==== Data records
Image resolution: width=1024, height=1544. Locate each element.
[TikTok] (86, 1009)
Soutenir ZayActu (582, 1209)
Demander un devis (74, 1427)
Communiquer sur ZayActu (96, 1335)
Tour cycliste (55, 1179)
========
==== Data records
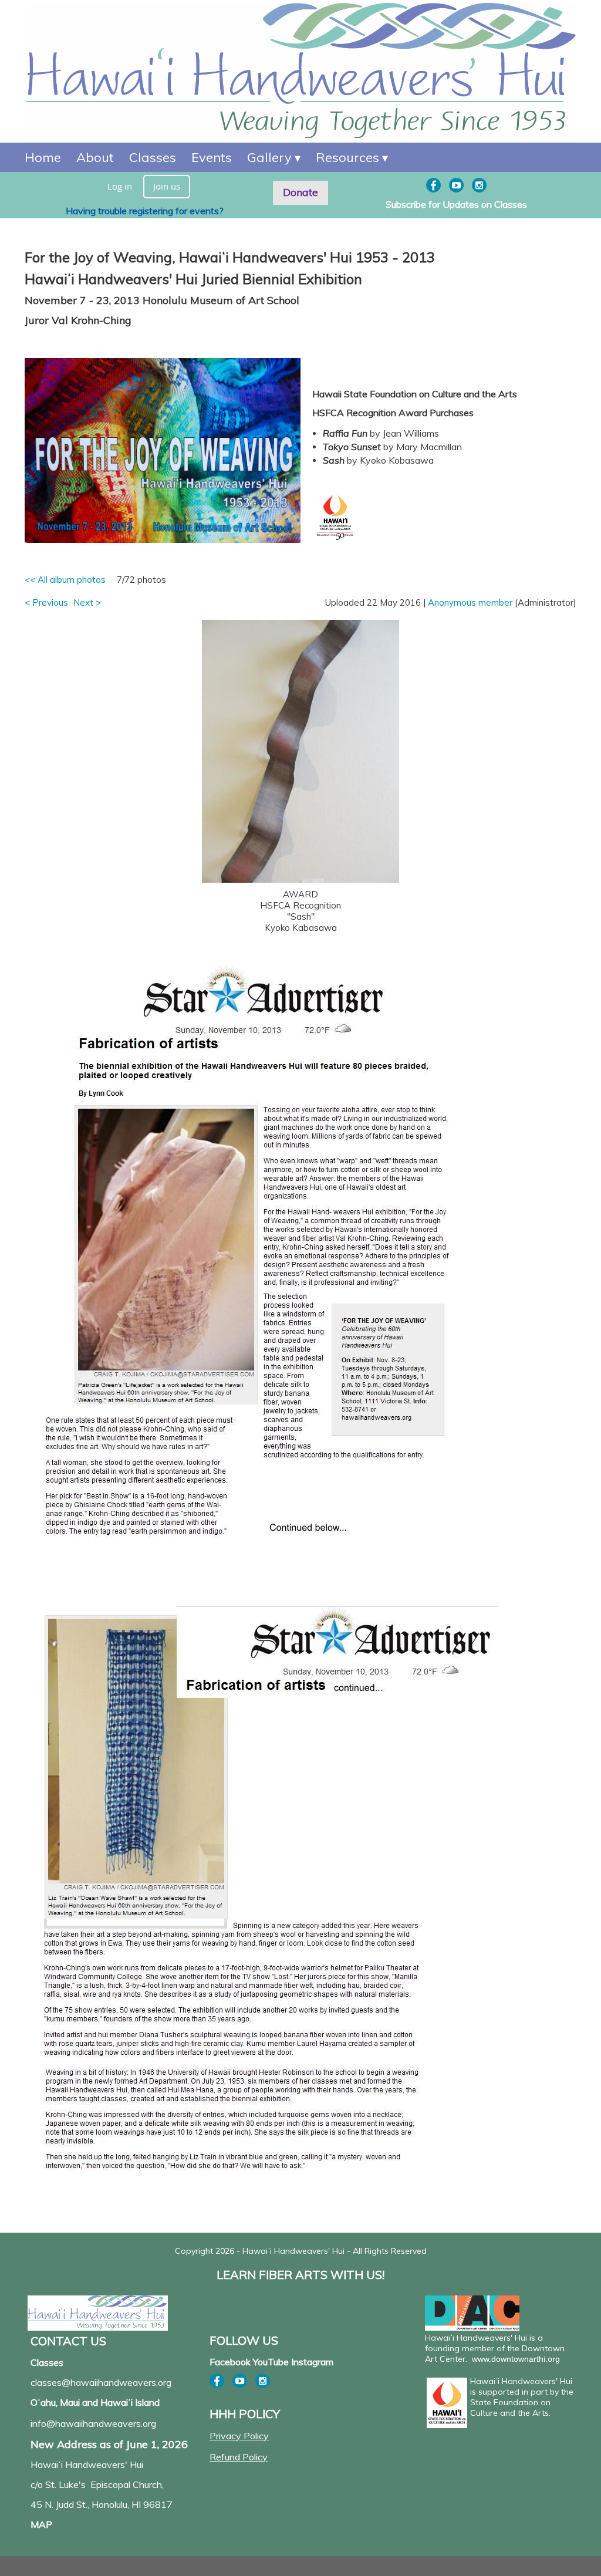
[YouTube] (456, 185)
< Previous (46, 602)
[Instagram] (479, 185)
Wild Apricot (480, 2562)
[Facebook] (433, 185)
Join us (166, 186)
========
==== Data records
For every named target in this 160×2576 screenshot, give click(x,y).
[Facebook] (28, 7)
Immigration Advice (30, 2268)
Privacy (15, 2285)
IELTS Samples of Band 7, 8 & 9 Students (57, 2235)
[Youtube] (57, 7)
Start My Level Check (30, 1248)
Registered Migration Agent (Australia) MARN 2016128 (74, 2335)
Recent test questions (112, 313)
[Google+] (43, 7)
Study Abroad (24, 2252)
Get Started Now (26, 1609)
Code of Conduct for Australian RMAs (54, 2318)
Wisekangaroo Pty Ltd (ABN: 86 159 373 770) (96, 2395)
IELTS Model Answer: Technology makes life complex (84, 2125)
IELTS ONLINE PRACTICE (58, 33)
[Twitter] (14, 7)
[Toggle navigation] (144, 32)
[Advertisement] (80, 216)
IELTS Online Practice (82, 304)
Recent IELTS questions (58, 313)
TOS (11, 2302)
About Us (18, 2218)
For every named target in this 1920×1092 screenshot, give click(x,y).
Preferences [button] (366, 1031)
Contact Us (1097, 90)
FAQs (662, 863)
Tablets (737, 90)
========
Out of the entries above, write out only the lines between the line holding "For every named target in this 1920×1092" and the line holding "Tablets (737, 90)", inclusive, each exactly as given.

** Exercise answer **
For every named target in this 1920×1092 screenshot, give click(x,y).
Preferences [button] (366, 1031)
Contact Us (1097, 90)
FAQs (662, 863)
Tablets (737, 90)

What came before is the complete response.